Once the AI system can understand the discrepancy, however, it may face incentives to hide the discrepancy from its human overseer (i.e., it might “play nice” for the rest of training and do harmful things only when deployed in the real world). This deceptive behavior²¹ may happen if, for instance, the AI has goals related to affecting the world in ways the overseer would disapprove of.²²
Speculatively, we might thus wind up in a bit of a catch-22: before the AI system has been trained sufficiently to understand the discrepancy, it cannot be trained to automatically bring all its goals into alignment with its overseer’s desires, and once it has reached this understanding, it will face an incentive to deceive its overseer instead.
If we could simply tell the AI “do what we mean, not what we say” and get the AI to robustly listen to that, we would have solved this problem, but no one knows how this can be accomplished given current research.

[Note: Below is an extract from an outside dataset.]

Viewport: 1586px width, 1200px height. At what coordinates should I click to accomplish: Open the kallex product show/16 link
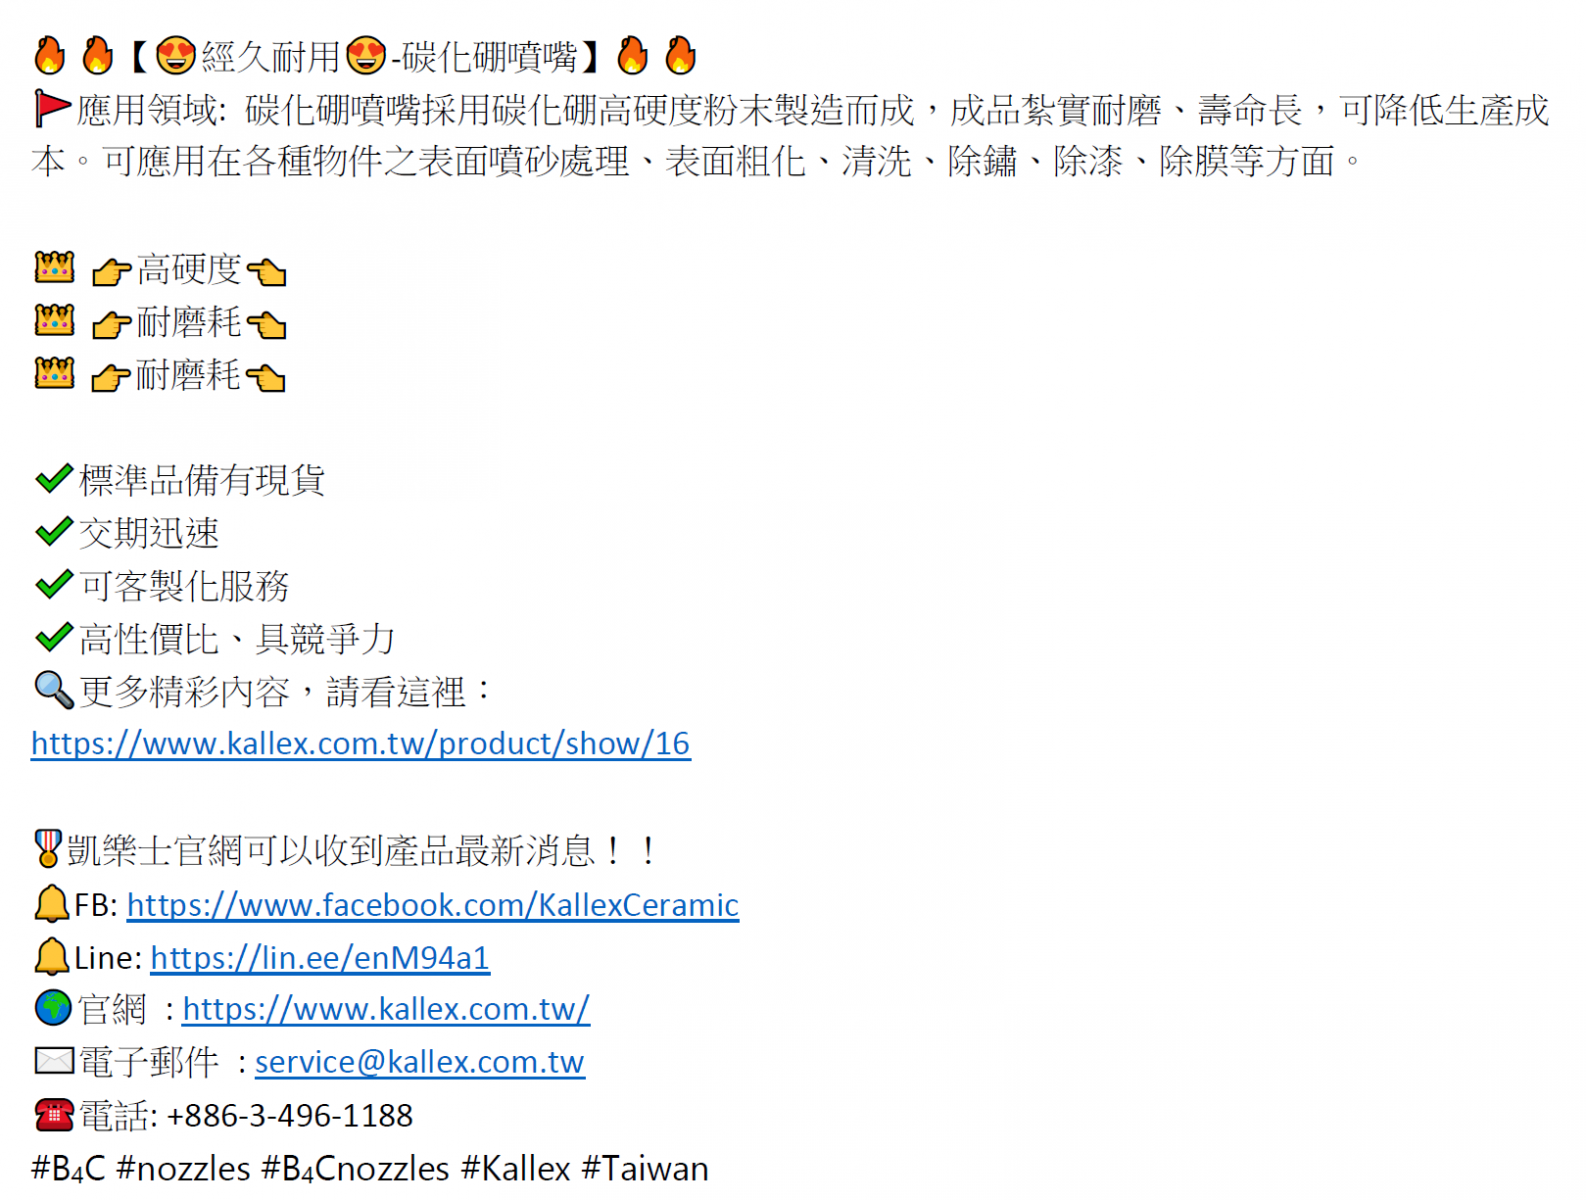click(x=360, y=744)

It’s possible advanced AI will be built before we solve the above problems, or even without anyone really understanding the systems that are built:

While no one currently knows how to build advanced AI, there is no strong reason to assume we’ll solve the above problems before we get there.
Current AI systems are typically “black boxes,” meaning that their designers don’t understand their inner workings. Emergent, learned capabilities occasionally remain undiscovered for significant periods. If the current AI paradigm leads to advanced AI, these advanced systems will likely similarly be black boxes.
History is filled with examples of technologies that were created before a good understanding of them was developed; for instance, humans built bridges for millennia before developing mechanical engineering (note many such bridges collapsed, in now-predictable ways), flight was developed before much aerodynamic theory, and so on.

Airplanes are one of many technologies that were invented before a mature understanding of their workings was developed (source)

4 — Poorly-directed advanced AI could be catastrophic for humanity

Our typical playbook regarding new technologies is to deploy them before tackling all potential major issues, then course correct them over time, solving problems after they crop up. For instance, modern seatbelts were not invented until 1951, 43 years after the model T Ford’s introduction; consumer gasoline contained the neurotoxin lead for decades, before being phased out; etc.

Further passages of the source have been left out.